* **INFORMATION SUPPLIED**

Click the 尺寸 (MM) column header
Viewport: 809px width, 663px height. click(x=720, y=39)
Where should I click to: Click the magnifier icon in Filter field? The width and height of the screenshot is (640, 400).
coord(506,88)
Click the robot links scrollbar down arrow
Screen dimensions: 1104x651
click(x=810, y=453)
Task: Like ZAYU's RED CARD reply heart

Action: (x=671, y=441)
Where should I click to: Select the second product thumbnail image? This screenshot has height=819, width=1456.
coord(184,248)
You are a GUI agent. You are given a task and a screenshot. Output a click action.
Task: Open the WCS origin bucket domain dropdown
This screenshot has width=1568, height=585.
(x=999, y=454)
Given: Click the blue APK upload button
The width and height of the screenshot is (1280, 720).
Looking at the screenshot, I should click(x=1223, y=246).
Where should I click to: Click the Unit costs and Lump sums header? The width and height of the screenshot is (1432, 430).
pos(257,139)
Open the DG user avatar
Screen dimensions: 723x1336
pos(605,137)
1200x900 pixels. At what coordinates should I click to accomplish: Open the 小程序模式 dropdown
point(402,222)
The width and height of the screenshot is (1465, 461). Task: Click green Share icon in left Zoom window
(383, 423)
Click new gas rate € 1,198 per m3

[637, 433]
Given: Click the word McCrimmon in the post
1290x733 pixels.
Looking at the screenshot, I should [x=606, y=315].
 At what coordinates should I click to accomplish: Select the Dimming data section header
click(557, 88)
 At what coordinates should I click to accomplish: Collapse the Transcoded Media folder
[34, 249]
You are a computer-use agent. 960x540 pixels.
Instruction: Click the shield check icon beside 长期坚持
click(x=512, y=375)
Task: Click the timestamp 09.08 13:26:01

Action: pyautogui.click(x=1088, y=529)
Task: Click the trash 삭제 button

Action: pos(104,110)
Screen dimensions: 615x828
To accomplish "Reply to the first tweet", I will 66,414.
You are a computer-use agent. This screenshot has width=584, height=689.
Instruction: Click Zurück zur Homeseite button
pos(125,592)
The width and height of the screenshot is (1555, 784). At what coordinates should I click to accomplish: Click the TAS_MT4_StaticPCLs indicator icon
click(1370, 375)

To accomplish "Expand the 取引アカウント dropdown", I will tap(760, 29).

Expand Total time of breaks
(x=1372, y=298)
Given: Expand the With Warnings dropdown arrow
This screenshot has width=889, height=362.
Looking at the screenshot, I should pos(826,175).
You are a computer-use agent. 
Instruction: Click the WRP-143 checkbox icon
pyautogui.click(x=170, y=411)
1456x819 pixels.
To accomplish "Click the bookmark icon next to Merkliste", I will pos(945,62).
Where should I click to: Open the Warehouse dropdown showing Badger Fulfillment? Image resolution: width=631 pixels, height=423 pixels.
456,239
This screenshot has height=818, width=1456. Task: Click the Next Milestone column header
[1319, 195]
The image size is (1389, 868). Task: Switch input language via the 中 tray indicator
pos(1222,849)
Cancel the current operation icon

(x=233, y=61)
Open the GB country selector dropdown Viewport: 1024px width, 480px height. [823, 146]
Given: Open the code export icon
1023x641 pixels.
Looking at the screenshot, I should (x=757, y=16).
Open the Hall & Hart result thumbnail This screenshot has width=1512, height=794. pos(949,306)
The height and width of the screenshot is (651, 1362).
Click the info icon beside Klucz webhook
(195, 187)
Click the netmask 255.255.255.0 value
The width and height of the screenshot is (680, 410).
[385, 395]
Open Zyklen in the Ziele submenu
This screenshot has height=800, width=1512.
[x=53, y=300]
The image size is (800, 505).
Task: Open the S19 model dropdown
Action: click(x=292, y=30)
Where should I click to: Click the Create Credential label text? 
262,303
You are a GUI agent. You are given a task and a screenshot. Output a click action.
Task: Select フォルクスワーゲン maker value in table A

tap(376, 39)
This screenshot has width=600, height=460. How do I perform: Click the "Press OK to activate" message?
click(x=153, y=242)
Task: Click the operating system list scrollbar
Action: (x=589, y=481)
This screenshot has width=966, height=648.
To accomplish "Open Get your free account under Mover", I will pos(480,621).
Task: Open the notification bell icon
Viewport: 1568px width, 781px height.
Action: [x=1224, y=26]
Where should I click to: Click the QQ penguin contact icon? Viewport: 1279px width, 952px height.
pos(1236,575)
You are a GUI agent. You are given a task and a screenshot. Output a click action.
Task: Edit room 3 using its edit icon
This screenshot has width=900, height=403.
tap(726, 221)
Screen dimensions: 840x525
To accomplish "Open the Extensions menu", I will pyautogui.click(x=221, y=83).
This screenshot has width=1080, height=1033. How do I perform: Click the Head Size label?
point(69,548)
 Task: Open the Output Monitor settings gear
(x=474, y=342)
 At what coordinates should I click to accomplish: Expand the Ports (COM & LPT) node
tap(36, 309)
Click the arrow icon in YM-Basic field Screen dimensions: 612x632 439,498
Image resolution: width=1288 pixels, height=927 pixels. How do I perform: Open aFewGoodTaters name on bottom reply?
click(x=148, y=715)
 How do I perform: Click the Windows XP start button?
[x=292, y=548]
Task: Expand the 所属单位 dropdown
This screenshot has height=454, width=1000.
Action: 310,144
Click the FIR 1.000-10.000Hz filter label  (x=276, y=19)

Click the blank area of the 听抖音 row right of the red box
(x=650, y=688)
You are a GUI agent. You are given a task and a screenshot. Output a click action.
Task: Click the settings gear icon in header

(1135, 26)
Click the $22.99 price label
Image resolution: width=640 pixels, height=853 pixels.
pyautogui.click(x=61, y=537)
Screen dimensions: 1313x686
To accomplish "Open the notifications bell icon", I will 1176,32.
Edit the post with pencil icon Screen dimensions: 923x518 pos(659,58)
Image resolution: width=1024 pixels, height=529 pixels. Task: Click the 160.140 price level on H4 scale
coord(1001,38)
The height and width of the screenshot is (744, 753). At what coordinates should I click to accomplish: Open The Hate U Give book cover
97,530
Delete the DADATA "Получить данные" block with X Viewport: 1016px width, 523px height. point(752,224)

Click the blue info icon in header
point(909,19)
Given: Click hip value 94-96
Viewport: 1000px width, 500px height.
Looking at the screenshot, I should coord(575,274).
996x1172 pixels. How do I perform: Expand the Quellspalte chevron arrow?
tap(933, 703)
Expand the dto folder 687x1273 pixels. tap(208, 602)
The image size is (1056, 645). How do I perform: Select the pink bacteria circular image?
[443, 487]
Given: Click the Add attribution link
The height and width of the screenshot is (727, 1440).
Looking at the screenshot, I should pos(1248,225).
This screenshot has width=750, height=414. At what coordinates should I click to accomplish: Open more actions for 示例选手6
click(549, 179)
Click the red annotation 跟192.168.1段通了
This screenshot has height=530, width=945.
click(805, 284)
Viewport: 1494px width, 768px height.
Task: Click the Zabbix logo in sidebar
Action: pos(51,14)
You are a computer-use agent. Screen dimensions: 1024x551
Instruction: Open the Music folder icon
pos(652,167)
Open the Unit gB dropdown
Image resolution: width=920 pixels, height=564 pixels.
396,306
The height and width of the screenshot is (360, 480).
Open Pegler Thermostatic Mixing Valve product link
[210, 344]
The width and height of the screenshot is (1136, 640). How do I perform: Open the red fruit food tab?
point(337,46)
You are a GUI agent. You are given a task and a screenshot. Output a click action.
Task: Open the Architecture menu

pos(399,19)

* **ACTION ITEM**
All that is needed is the opening run of the data, given again exactly: please include every line from the first through the line with "Given: Click the blue APK upload button", both ends kept.

* **ANSWER SPACE**
Click the 尺寸 (MM) column header
Viewport: 809px width, 663px height. click(x=720, y=39)
Where should I click to: Click the magnifier icon in Filter field? The width and height of the screenshot is (640, 400).
coord(506,88)
Click the robot links scrollbar down arrow
Screen dimensions: 1104x651
click(x=810, y=453)
Task: Like ZAYU's RED CARD reply heart

Action: (x=671, y=441)
Where should I click to: Select the second product thumbnail image? This screenshot has height=819, width=1456.
coord(184,248)
You are a GUI agent. You are given a task and a screenshot. Output a click action.
Task: Open the WCS origin bucket domain dropdown
This screenshot has width=1568, height=585.
(x=999, y=454)
Given: Click the blue APK upload button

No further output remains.